The lines from the one holding "You are a GUI" through the end of the records below are to be written out exactly, and nothing else; pictures are to be left out.

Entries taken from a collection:
BEGIN

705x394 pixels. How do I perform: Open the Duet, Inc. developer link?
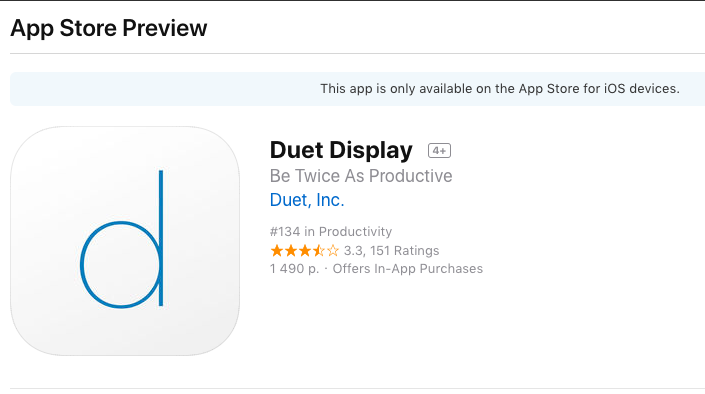click(307, 200)
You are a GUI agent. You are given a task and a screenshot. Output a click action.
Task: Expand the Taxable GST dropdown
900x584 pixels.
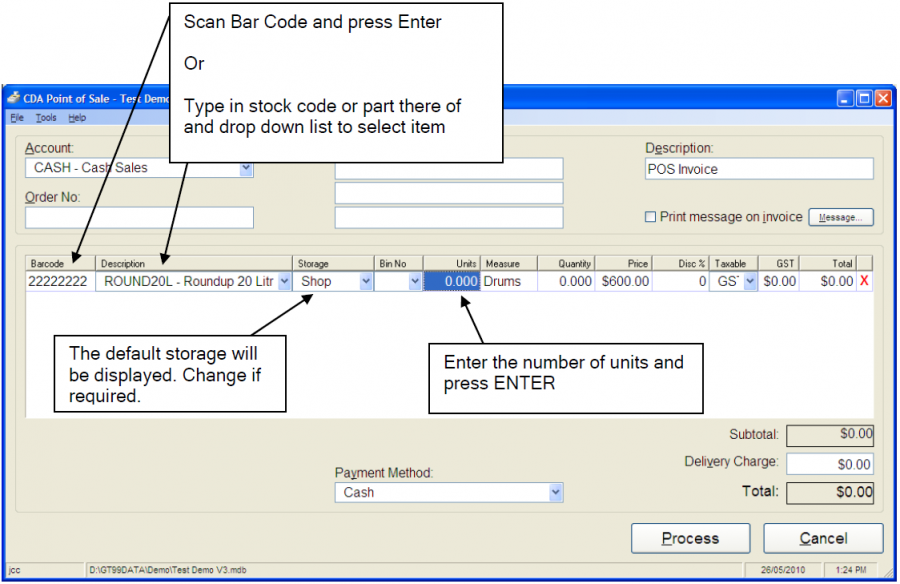pos(750,282)
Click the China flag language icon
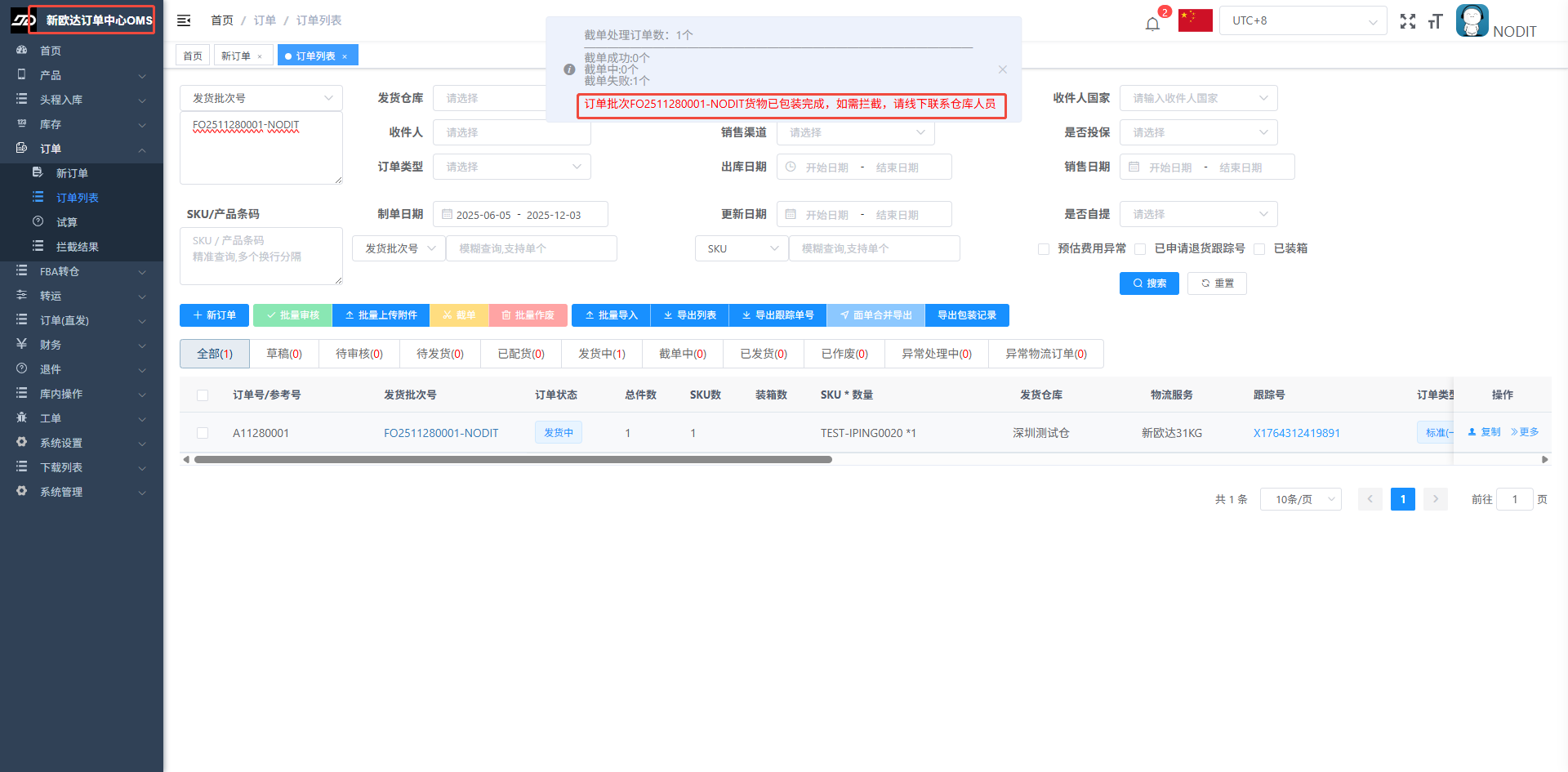 (1195, 20)
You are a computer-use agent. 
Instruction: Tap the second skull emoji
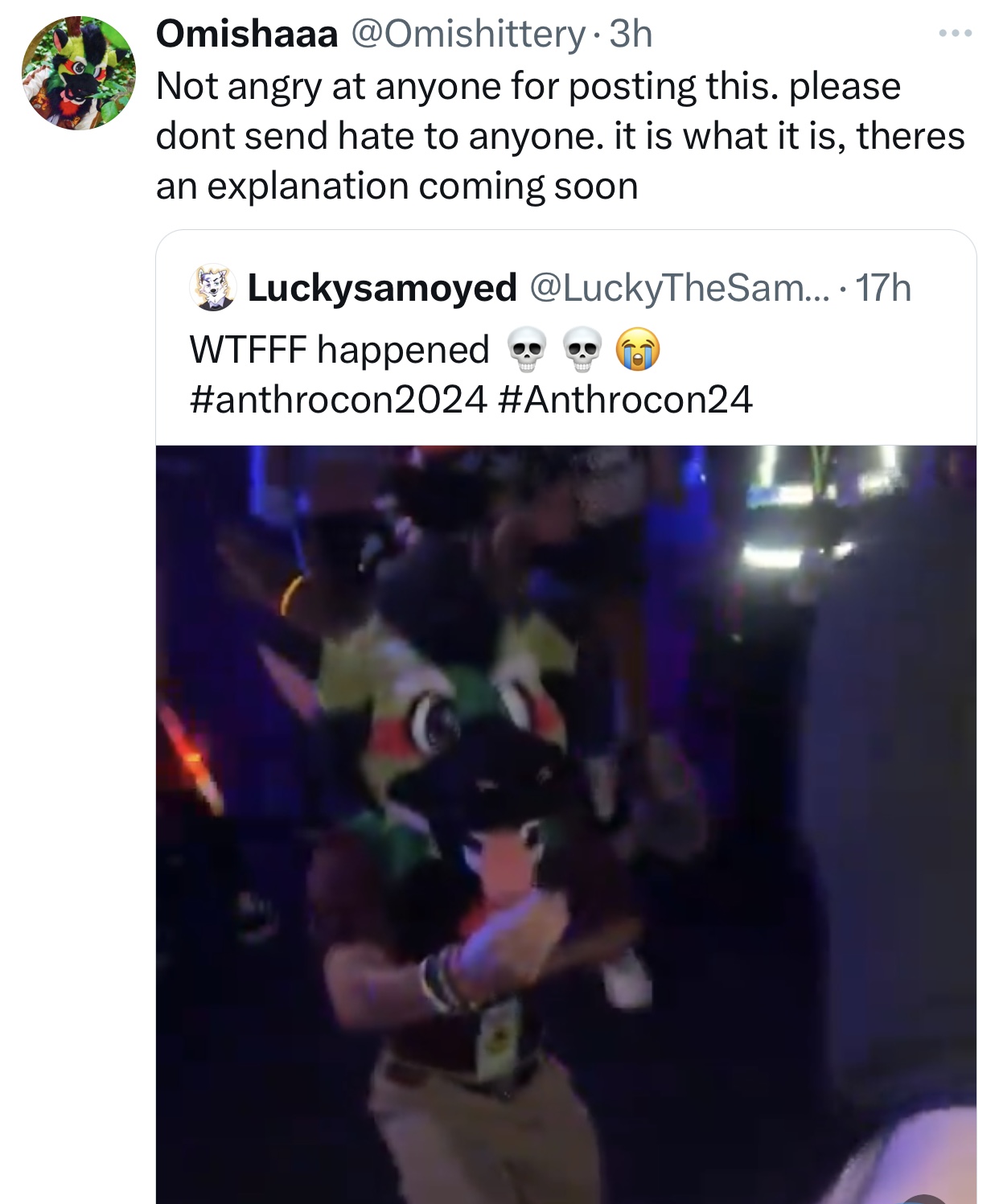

END

**Exercise answer**
You are a GUI agent. You are given a task and a screenshot. Output a click action.
Task: Expand the Taxable GST dropdown
900x584 pixels.
pos(750,282)
Click the China flag language icon
 (1195, 20)
You are a computer-use agent. 
Instruction: Tap the second skull emoji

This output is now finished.